Five words from the blurb: Mars, astronaut, alone, survival, rescue
The Martian was on the “Best of 2014” list of many bloggers I trust, so I bought the audio version. I’m so pleased that I did as it is one of the most entertaining stories I’ve ever listened to. It is basically a survival story, but combines the tension of a man living in daily fear for his life with the mundane reality of being an astronaut for an extended period of time. It also shows how complex science can solve problems and combines this with well researched technical information about Mars. I was gripped throughout and found myself laughing and amazed in equal measure.
Mark Watney is one of the first astronauts to visit Mars, but just hours after touching down on the surface there is an accident and the rest of the crew evacuate, sure that Watney has perished. He regains consciousness and discovers that he is alone on Mars. He must use every ounce of his training and intelligence to find a way to survive until he can be rescued. The majority of the book is made up of Mark Watney’s daily log entries where he records everything that happens each day, including his thoughts and frustrations. Some people might find the language a bit harsh, but I thought it was appropriate and realistic given the situation he was placed in:
Watney is one of the best characters I’ve ever come across. His flaws and strengths were given equal attention and by the end of the book I felt as though I knew him. I loved his attitude to life and think many people could learn from his reactions to adversity. The book also raised interesting questions about how much one life is worth and whether we should ever gamble with the lives of others in order to save someone else.

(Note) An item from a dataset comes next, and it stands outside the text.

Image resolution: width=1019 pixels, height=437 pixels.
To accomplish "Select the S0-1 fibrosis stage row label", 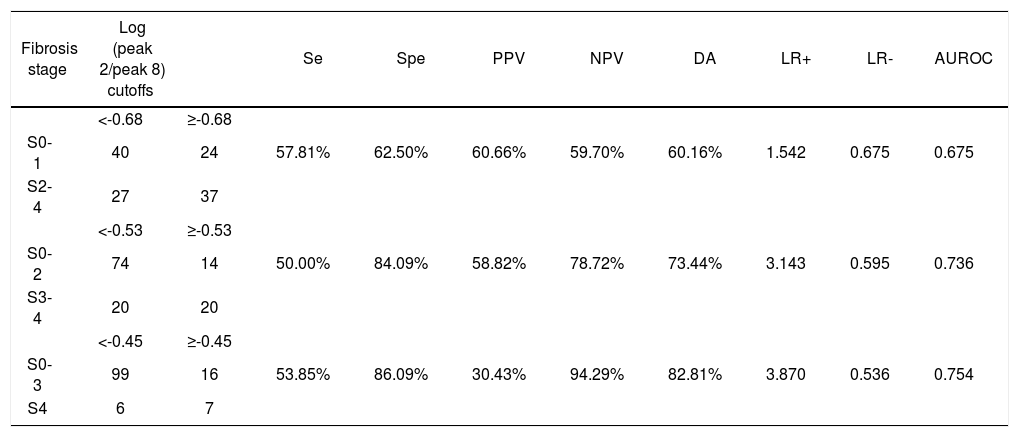I will coord(39,152).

The Martian works particularly well on audio. R.C. Bray is the perfect narrator – making the wry humor spring to life, but maintaining the tension when serious problems arise.
Overall I can’t fault this book. I was transported into the mind of an astronaut whilst being thoroughly entertained. I learnt many new things and admired the way technical information was integrated into the gripping plot. It’s the best book I’ve read in a long time.